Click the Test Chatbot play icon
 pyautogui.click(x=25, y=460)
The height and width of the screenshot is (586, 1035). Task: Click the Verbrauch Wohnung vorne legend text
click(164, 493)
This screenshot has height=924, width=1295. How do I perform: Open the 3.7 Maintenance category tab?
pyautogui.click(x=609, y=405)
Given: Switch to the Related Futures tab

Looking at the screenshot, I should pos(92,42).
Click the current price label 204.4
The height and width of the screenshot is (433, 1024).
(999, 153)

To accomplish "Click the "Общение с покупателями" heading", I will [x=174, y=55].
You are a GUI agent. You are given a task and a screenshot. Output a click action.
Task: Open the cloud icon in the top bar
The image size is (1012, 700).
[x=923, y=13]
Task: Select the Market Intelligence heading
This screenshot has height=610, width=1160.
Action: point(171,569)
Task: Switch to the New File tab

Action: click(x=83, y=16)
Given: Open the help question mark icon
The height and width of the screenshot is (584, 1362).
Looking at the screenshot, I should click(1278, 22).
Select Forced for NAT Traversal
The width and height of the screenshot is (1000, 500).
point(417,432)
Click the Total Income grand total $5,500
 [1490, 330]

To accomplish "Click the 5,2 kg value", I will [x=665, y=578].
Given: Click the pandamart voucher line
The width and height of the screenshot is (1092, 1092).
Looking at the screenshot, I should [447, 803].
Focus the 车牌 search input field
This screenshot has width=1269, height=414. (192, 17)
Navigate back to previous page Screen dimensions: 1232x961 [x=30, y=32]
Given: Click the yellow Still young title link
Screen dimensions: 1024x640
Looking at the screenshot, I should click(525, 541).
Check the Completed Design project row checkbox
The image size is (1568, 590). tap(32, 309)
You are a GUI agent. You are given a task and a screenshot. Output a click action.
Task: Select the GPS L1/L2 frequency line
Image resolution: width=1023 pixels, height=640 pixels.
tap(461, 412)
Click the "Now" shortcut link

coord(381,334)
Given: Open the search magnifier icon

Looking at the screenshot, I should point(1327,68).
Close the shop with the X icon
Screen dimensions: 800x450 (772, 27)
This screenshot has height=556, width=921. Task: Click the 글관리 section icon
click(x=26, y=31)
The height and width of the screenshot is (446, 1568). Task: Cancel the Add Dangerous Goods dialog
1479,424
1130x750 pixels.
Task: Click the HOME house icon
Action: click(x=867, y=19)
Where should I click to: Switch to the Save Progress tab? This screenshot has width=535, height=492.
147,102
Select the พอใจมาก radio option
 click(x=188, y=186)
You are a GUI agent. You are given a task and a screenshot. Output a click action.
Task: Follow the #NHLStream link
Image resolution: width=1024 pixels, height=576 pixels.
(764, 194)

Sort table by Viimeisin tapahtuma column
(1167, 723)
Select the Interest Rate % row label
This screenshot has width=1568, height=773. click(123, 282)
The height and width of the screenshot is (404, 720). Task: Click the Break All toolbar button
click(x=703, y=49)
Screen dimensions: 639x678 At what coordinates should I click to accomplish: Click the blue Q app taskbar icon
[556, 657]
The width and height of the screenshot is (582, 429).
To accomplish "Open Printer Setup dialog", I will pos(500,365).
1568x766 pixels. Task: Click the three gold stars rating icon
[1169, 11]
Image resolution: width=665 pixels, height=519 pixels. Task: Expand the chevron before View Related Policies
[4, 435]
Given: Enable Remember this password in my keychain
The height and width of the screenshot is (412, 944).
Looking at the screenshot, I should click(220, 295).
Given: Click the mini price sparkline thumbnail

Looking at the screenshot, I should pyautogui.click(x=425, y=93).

####################

→ **Problem to work on**:
Would you write out the whole listing word for word?

→ **Solution to this task**:
Click the Test Chatbot play icon
 pyautogui.click(x=25, y=460)
The height and width of the screenshot is (586, 1035). Task: Click the Verbrauch Wohnung vorne legend text
click(164, 493)
This screenshot has height=924, width=1295. How do I perform: Open the 3.7 Maintenance category tab?
pyautogui.click(x=609, y=405)
Given: Switch to the Related Futures tab

Looking at the screenshot, I should pos(92,42).
Click the current price label 204.4
The height and width of the screenshot is (433, 1024).
(999, 153)

To accomplish "Click the "Общение с покупателями" heading", I will [x=174, y=55].
You are a GUI agent. You are given a task and a screenshot. Output a click action.
Task: Open the cloud icon in the top bar
The image size is (1012, 700).
[x=923, y=13]
Task: Select the Market Intelligence heading
This screenshot has height=610, width=1160.
Action: point(171,569)
Task: Switch to the New File tab

Action: click(x=83, y=16)
Given: Open the help question mark icon
The height and width of the screenshot is (584, 1362).
Looking at the screenshot, I should click(1278, 22).
Select Forced for NAT Traversal
The width and height of the screenshot is (1000, 500).
point(417,432)
Click the Total Income grand total $5,500
 [1490, 330]

To accomplish "Click the 5,2 kg value", I will [x=665, y=578].
Given: Click the pandamart voucher line
The width and height of the screenshot is (1092, 1092).
Looking at the screenshot, I should [447, 803].
Focus the 车牌 search input field
This screenshot has width=1269, height=414. (192, 17)
Navigate back to previous page Screen dimensions: 1232x961 [x=30, y=32]
Given: Click the yellow Still young title link
Screen dimensions: 1024x640
Looking at the screenshot, I should click(525, 541).
Check the Completed Design project row checkbox
The image size is (1568, 590). tap(32, 309)
You are a GUI agent. You are given a task and a screenshot. Output a click action.
Task: Select the GPS L1/L2 frequency line
Image resolution: width=1023 pixels, height=640 pixels.
tap(461, 412)
Click the "Now" shortcut link

coord(381,334)
Given: Open the search magnifier icon

Looking at the screenshot, I should point(1327,68).
Close the shop with the X icon
Screen dimensions: 800x450 (772, 27)
This screenshot has height=556, width=921. Task: Click the 글관리 section icon
click(x=26, y=31)
The height and width of the screenshot is (446, 1568). Task: Cancel the Add Dangerous Goods dialog
1479,424
1130x750 pixels.
Task: Click the HOME house icon
Action: click(x=867, y=19)
Where should I click to: Switch to the Save Progress tab? This screenshot has width=535, height=492.
147,102
Select the พอใจมาก radio option
 click(x=188, y=186)
You are a GUI agent. You are given a task and a screenshot. Output a click action.
Task: Follow the #NHLStream link
Image resolution: width=1024 pixels, height=576 pixels.
(764, 194)

Sort table by Viimeisin tapahtuma column
(1167, 723)
Select the Interest Rate % row label
This screenshot has width=1568, height=773. click(123, 282)
The height and width of the screenshot is (404, 720). Task: Click the Break All toolbar button
click(x=703, y=49)
Screen dimensions: 639x678 At what coordinates should I click to accomplish: Click the blue Q app taskbar icon
[556, 657]
The width and height of the screenshot is (582, 429).
To accomplish "Open Printer Setup dialog", I will pos(500,365).
1568x766 pixels. Task: Click the three gold stars rating icon
[1169, 11]
Image resolution: width=665 pixels, height=519 pixels. Task: Expand the chevron before View Related Policies
[4, 435]
Given: Enable Remember this password in my keychain
The height and width of the screenshot is (412, 944).
Looking at the screenshot, I should click(220, 295).
Given: Click the mini price sparkline thumbnail

Looking at the screenshot, I should pyautogui.click(x=425, y=93).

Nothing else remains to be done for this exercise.